Majoritaires sont les formations politiques et leurs élites qui de manière glorifiée et exaltée, considèrent ces réformes comme décisives, incontournables, pour la reprise de la croissance. Des effets de ces réformes (non-dits) qui en creux permettraient le prolongement sine die de l’ordre économique et social existant, inchangé depuis des décennies, sauf bien entendu à la marge ! Des réformes parfaitement identifiées qui ont toutes en commun un objectif austéritaire de réduction de la dépense sociale, concomitamment à la «restauration» des conditions de la reprise de l’investissement privé (traduisez un horizon assaini des risques sociaux réduits, des espérances de gains rassérénées). Cela ne vous rappelle rien ?

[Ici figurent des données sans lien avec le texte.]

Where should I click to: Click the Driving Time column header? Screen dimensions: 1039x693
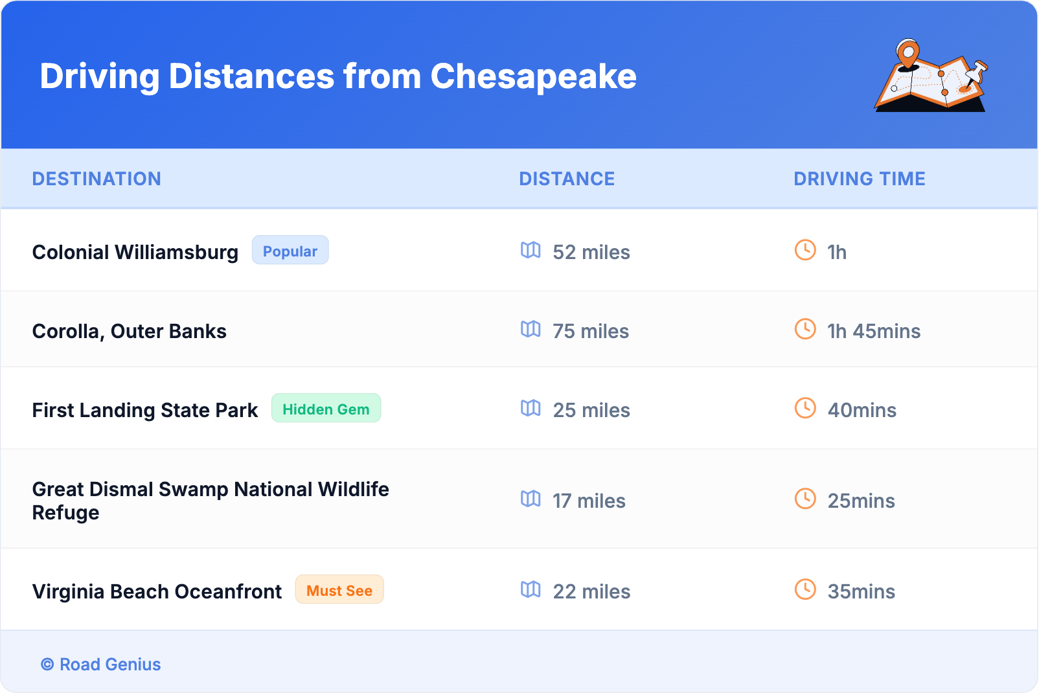pos(859,179)
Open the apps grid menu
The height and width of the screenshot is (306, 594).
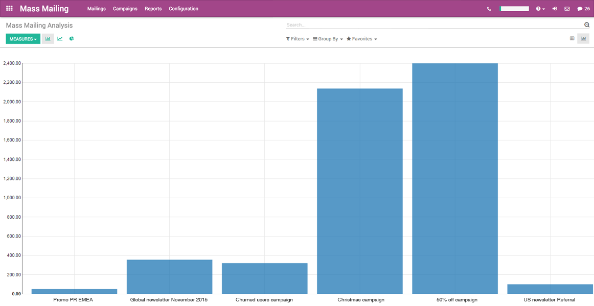tap(9, 8)
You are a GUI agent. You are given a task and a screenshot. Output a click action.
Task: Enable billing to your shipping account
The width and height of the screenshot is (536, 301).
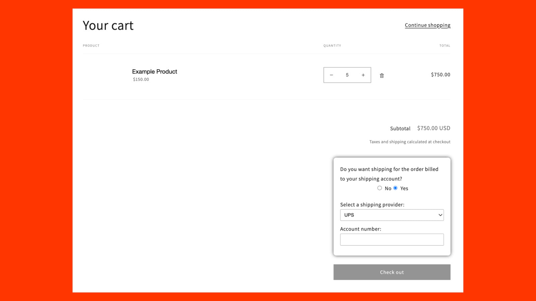395,188
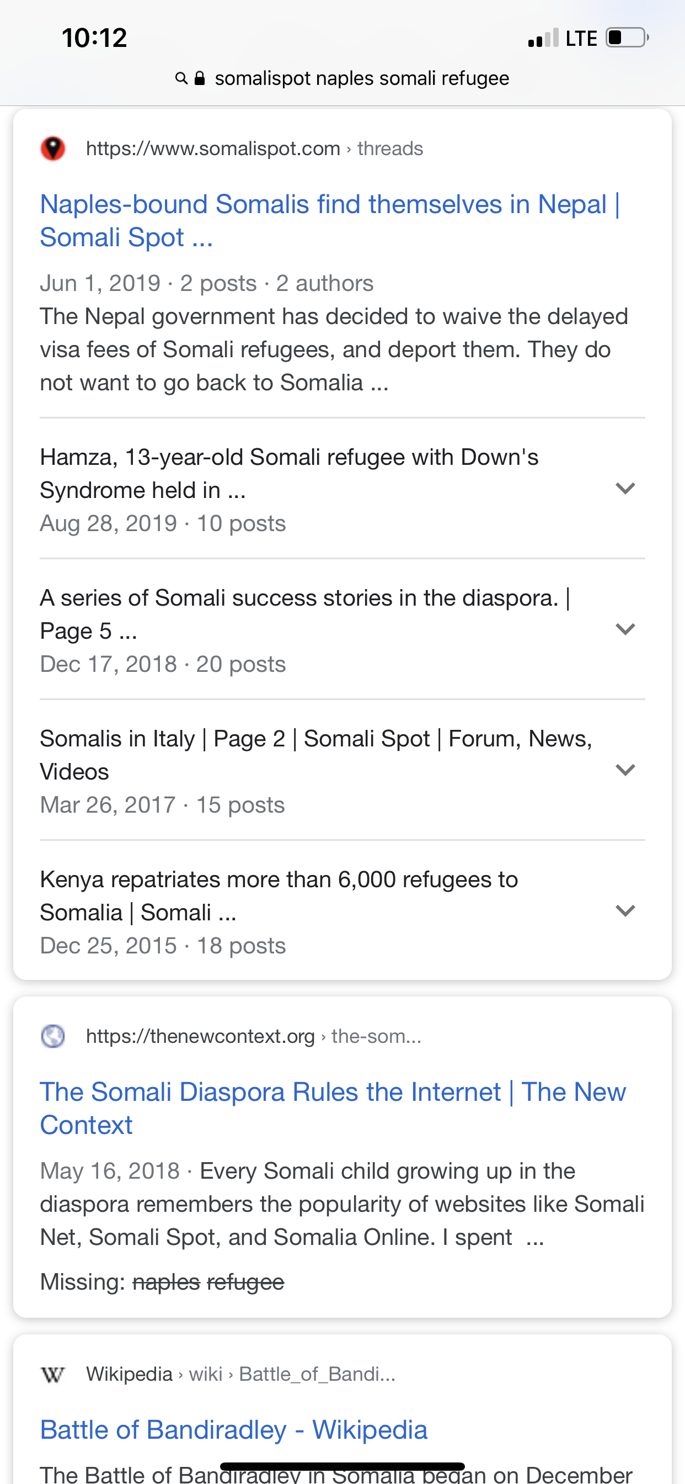This screenshot has width=685, height=1484.
Task: Open The Somali Diaspora Rules the Internet link
Action: click(333, 1108)
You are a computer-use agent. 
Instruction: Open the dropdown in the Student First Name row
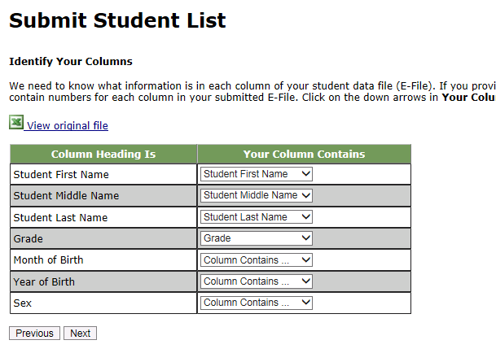[256, 174]
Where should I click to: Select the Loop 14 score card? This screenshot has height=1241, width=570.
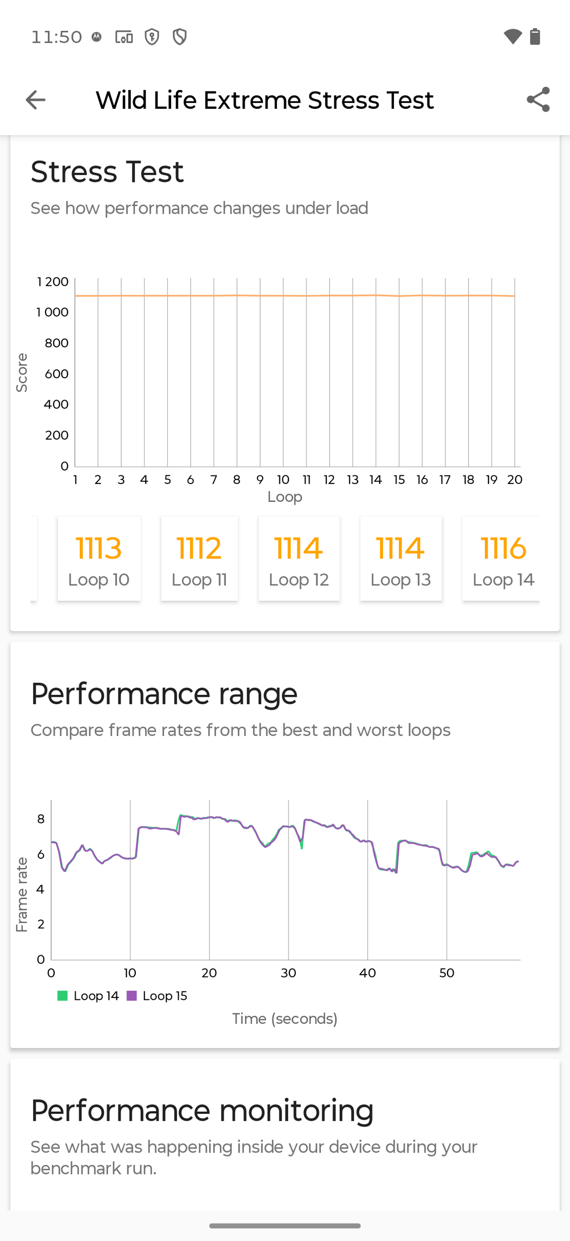point(501,559)
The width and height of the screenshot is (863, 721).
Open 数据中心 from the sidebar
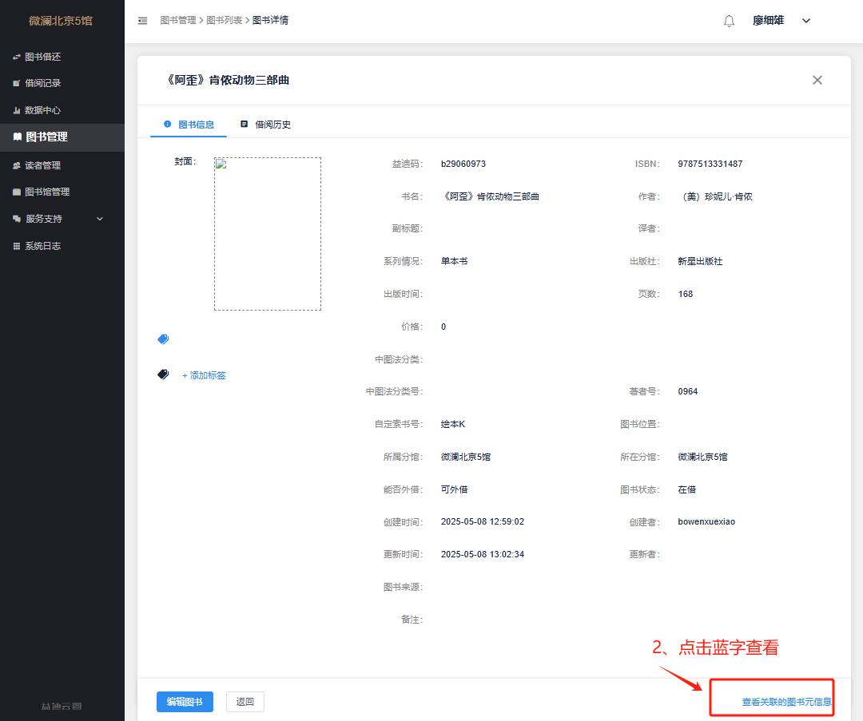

«Réformes structurelles» de la caisse de compensation, des subventions publiques, des caisses sociales, du code du travail, des services publics marchands comme non-marchands ; toutes se parent et se fardent des attributs de la lutte contre les gaspillages, contre les pertes indues et déficits chroniques, contre l’excessive réglementation et les rigidités administratives.
Illustrons : la réforme des retraites s’oriente inexorablement vers un allongement de la durée de cotisation et de l’âge de départ à la retraite et donc par-là, à une réduction sensible des pensions de l’essentiel des couches moyennes salariées. On notera sans surprise, qu’il n’est jamais fait allusion aux cotisations dues mais non recouvrées, aux emplois non déclarés et à toutes sortes d’exonération, de dégrèvement voire même d’abandon de créances de cotisations sociales.
Des réformes douloureuses s’aventurent à dire les plus courageux ! Mais alors pour qui ?
Le renouvellement du modèle économique du «bon élève»
Les formations dominantes sont acquises à cette logique de fuite en avant, de changement dans la continuité. Après la «restauration» politique, certes partielle et sous des formes renouvelées mais en passe de réussir, la «restauration» économique est bel et bien l’enjeu majeur de la prochaine période. Une nouvelle coalition sortant des urnes, dont on peut supputer les contours (désaccords sociétaux, consensus économique), va sans équivoque ni état d’âme accepter de se conformer au sacro-saint jingle pavlovien : «Argent-contre-Réforme». Une voie qui sera poursuivie en dépit des résistances attendues, mais clé de voûte du rajeunissement et du renouvellement du modèle économique du «bon élève».
Il va sans dire que rien n’est, tout à fait, joué d’avance. Toutes ces réformes vont faire l’objet d’âpres négociations et dont l’issue ne se présentera comme un jeu à somme nulle, mais bien sous la forme d’un compromis entre divers intérêts issus de rapports de forces.
Qu’on se le dise donc : la seule présence d’une forte et cohérente opposition aurait l’avantage de freiner les ardeurs ordo-libérales et austéritaires de la nouvelle coalition au pouvoir. Ainsi et pour paraphraser Machiavel : «En politique le choix est rarement entre le bien et le mal, mais entre le pire et le moindre mal».
A bon entendeur !
* Docteur d’Etat en économie du développement.